NESSAH Amar ou NESSAR Amar [Dictionnaire Algérie]

Par René Gallissot

Né le 22 mai 1903 à Fort National (Larbaa Nath Irathen) ; émigré dans les mines du Nord-Pas-de-Calais (France) ; syndicaliste CGTU et communiste, élève de l’école communiste de Bobigny (près de Paris) puis de l’École d’orient à Moscou.

Un algérien nommé simplement Amar est cité comme ayant été emprisonné pour action antimilitariste par le journal d’agitation communiste auprès des soldats, La Caserne du 5 juin 1926 ; à cette date, la CGTU et les Jeunesses communistes font campagne contre la guerre du Rif et de Syrie. Cet Amar était un soldat du 9e régiment de dragons ; il fut condamné à 8 mois de prison. Le rapprochement, fait quelquefois, avec Amar Nessah ou Nessar est fort problématique.

Pour Amar Nessah, dont le nom est transcrit du russe, on dispose de l’autobiographie qu’il a rédigé en 1924 alors qu’il était désigné pour rejoindre l’École d’Orient de l’Internationale communiste à Moscou, et publiée à titre d’exemple de « militant colonial » par A. Kurella en 1925 (La Génération léniniste). Amar Nessah se présente comme né le 22 mai 1903 à Fort National (Larbaa Nath Irathen) dans le massif du Durdjura en Kabylie.
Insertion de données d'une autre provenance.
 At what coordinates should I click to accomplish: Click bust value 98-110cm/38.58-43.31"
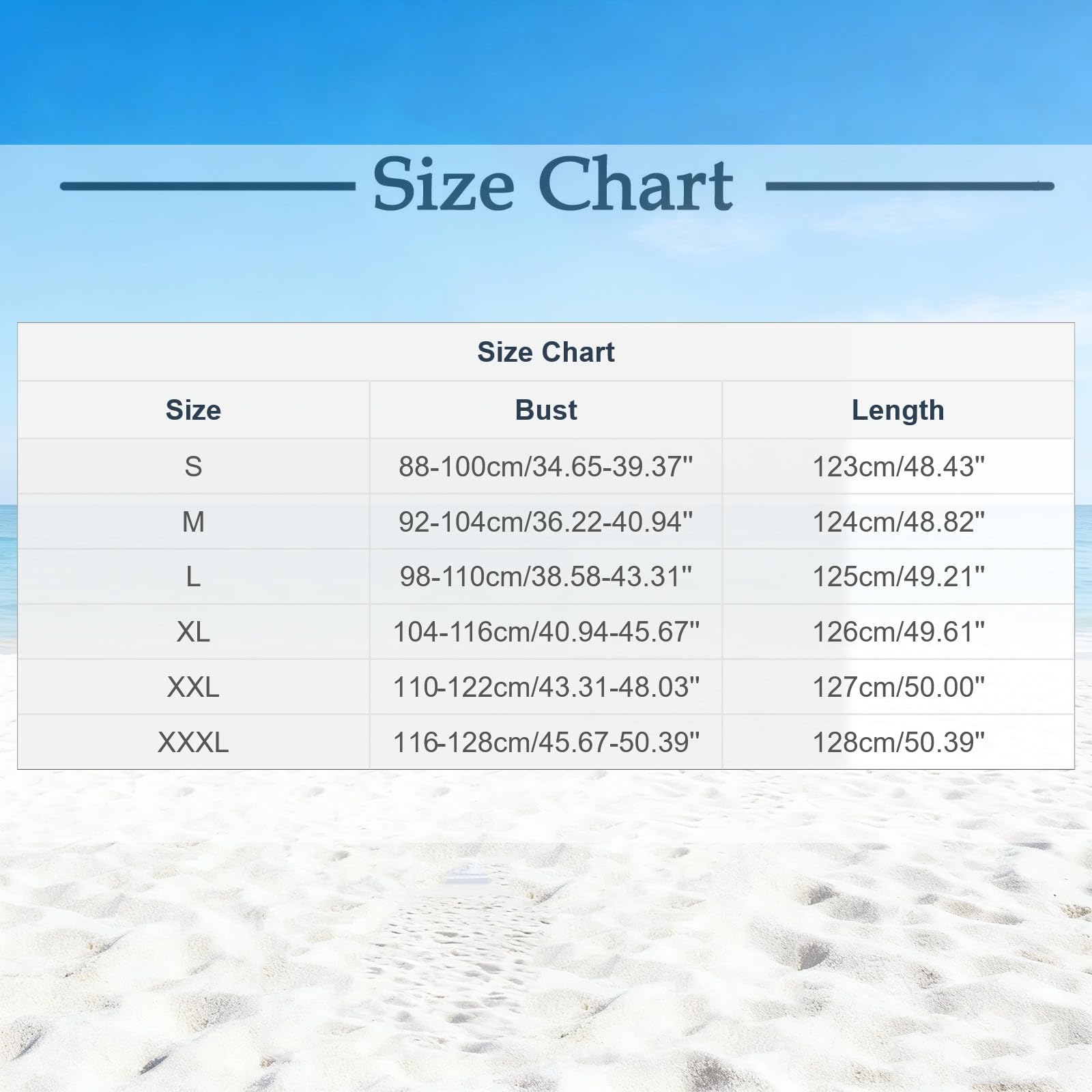[x=546, y=577]
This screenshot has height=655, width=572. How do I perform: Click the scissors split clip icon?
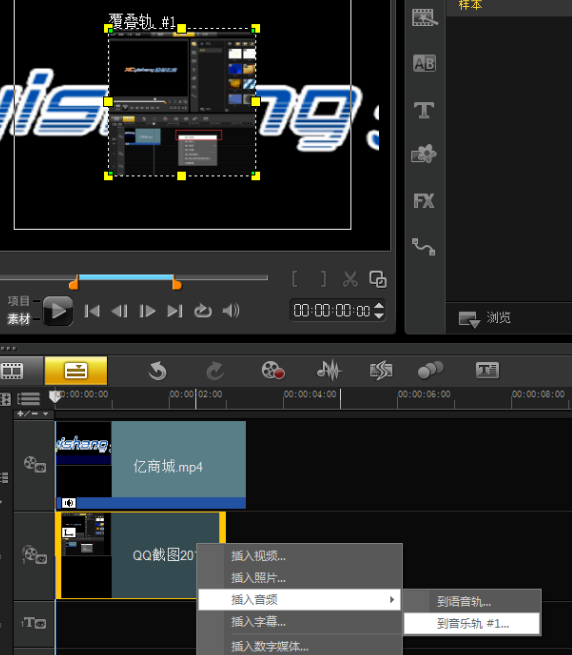[x=350, y=279]
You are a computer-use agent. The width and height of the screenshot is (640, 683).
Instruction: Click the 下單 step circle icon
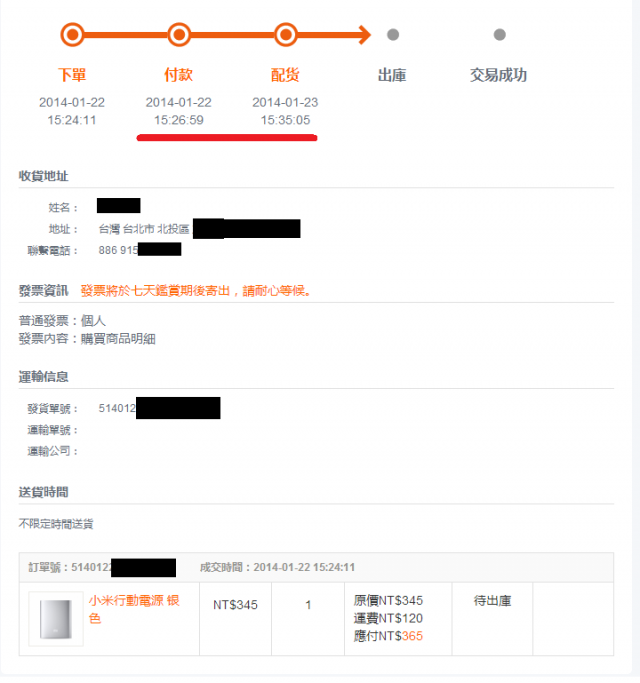pyautogui.click(x=72, y=34)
Il suit de 9 à 15 ans l’école des Pères blancs qui lui donnent une instruction catholique, puis le placent dans une de leur ferme. « Ils m’ont nourri, habillé et m’ont donné une certaine instruction ». Il s’en va ensuite travailler à Alger dans une usine d’engrais pendant 3 ans puis quitte l’Algérie pour la France et est recruté comme manœuvre dans les mines du Pas-de-Calais en pleine reconstruction d’après guerre.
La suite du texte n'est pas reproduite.